Computer networks may provide centralized resources to multiple clients, or tenants, over communication links. A tenant is any entity that uses the resources of a network. As used herein, tenant segregation refers to the isolation of each tenant that accesses the network, such that the networking policies of each tenant are met by the network provider. In this manner, each tenant is unaware of other tenants using the resources of the network. A networking policy may include the networking services used by the tenant as well as the amount of data the tenant will place on the network. Tenant segregation ensures each tenant accesses the information belonging to that tenant and not the information of other tenants that access the same network.
As used herein, a communication link, or link, is a physical or wireless connection between the various resources of the network, between resources of the network and tenants that use the network, or between multiple networks. Communication links within a network are typically shared on a best effort basis. In a best effort scheme, each packet of data, regardless of the tenant where the packet originated, has an equal probability of accessing the link. Network protocols such as TCP/IP use a best effort scheme and may attempt to implement data flow fairness, but tenants can negatively impact other tenant's network usage by having multiple data flows or not using the TCP/IP protocol. As a result, a tenant may use more than the tenant's designated share of data flow across the network.

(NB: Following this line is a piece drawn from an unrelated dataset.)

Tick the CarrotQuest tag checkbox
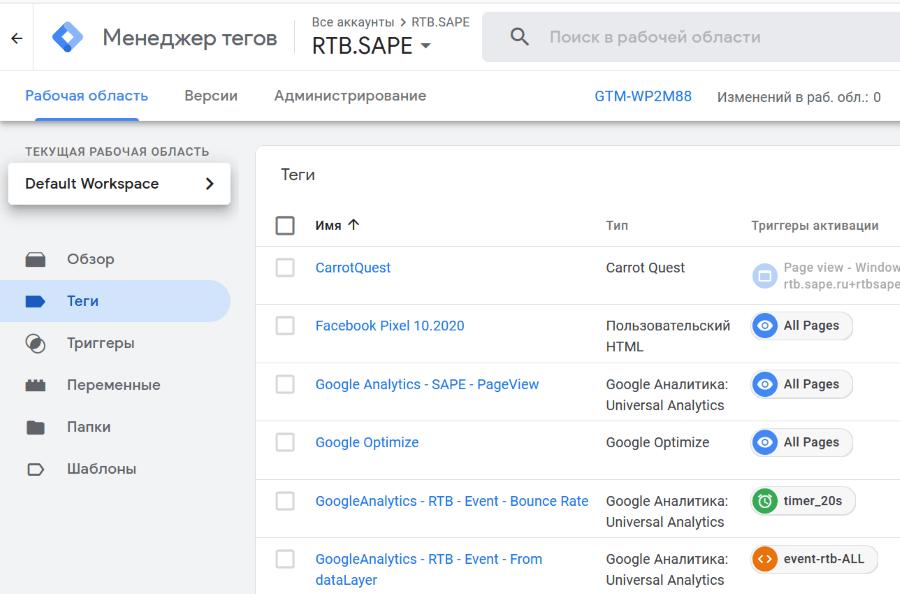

The quality of service (QoS) for a tenant of a network can dictate aspects of resource sharing across the network, including the designated amount of data flow for each tenant across the network. The designated data flow for a tenant can define the fair share of data flow for the tenant. The QoS that each tenant expects from a network provider may be formally agreed upon in a service level agreement (SLA). The network provider is tasked with providing services to each tenant that meet the QoS agreed upon under the terms of the SLA. To meet the terms of the SLA for each tenant, the network provider may implement over-provisioning of network resources or other mechanisms to control data flows and access to resources within the network.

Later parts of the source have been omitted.